Are there any misconceptions about Endometriosis that you often encounter, and what clarifications would you offer?

  • “Do I need to have surgery to be diagnosed with endometriosis?”
    • No, endometriosis can be diagnosed clinically based on your symptoms. Although surgery is the gold standard to diagnose and treat, many patients can be diagnosed clinically and managed medically.
  • “Will I be able to get pregnant if I have endometriosis?”
    • Yes, although endometriosis can cause infertility, it is possible to get pregnant and carry the baby to term.
  • “Is endometriosis considered cancer?”
    • No, endometriosis is a benign condition. It can increase your risk of ovarian cancer; however the disease itself is not cancerous.
  • “Can I have endometriosis without any symptoms?”
    • Yes, some patients may not have any symptoms and may be diagnosed when having surgery for another reason. Others may be diagnosed when undergoing work up for infertility.

How is Endometriosis diagnosed, and what steps should women take if they suspect they may have the condition?

If you suspect you may have endometriosis based on your symptoms, make an appointment with your OBGYN. They will assess your symptoms and rule out other causes. This may include a physical exam (pelvic), imaging such as ultrasound, or surgery.

What are the risk factors associated with Endometriosis, and are there ways to mitigate or reduce the risk?

Risk factors include family history, early onset of menses, late menopause, heavy menstrual bleeding, uterine anomalies that obstruct menstrual flow. 

    • Factors associated with decreased risk include late onset of menses, extended lactation, multiple births. This is mainly due to decreased number of menstrual cycles. 
    • Currently there are no ways to prevent endometriosis; however, we know that higher levels of estrogen can increase your risks because of the effect of estrogen on endometrial tissue.

Can Endometriosis impact fertility, and what options are available for women who wish to conceive despite having the condition?

Yes, women with endometriosis have a higher risk of infertility due to the inflammatory nature of the disease that can block the fallopian tubes or interfere with ovulation, fertilization or implantation of the embryo. Those with infertility caused by endometriosis are referred to a fertility specialist to discuss their options.

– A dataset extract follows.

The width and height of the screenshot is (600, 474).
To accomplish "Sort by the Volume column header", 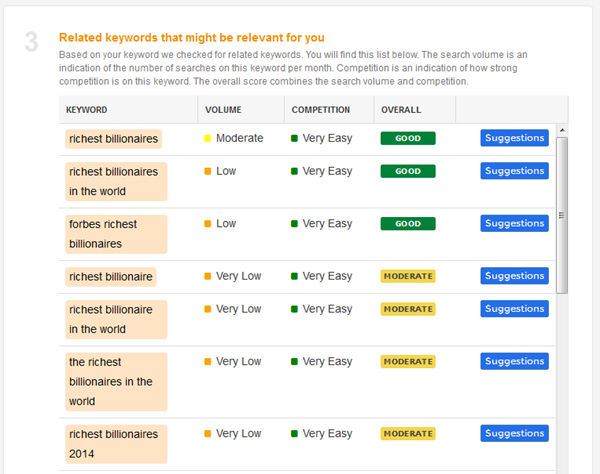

Fertility specialist may recommend surgery to remove endometriosis lesions and or assisted reproductive technology (ovulation induction, intrauterine insemination, or in-vitro fertilization).

Are there effective treatment options for Endometriosis, and what factors influence the choice of treatment?

Treatment options include medications (non-steroidal analgesics, hormonal contraceptives, gonadotropin-releasing hormone (GnRH) analogs, and aromatase inhibitors) and surgery to remove the lesions or fulgurate them. The treatment options involve shared decision-making with your provider based on your symptoms, side effects, costs, preference, and availability. 

What lifestyle changes or self-care practices can women adopt to manage Endometriosis symptoms?

Individuals with pelvic pain can try OTC analgesics such as NSAIDs, heating pad, or pelvic floor therapy. Although more studies are needed in the dietary recommendations for patient with endometriosis some have found plant based diets with anti-inflammatory properties to be helpful in managing symptoms.

Is surgery ever necessary for treating Endometriosis, and what should women expect if surgery is recommended?

Surgery may be recommended when someone does not respond to medical therapy or if they present with severe symptoms.

How does Endometriosis impact mental health, and what support or resources are available for women dealing with both physical and emotional challenges?

Endometriosis can impact one’s quality of life due to the debilitating symptoms. Some patients may even end up missing work or school which can lead to other mental health issues such as depression and/or anxiety. The goal of treatment is to help those individuals with endometriosis improve their reproductive health and have a better quality of life.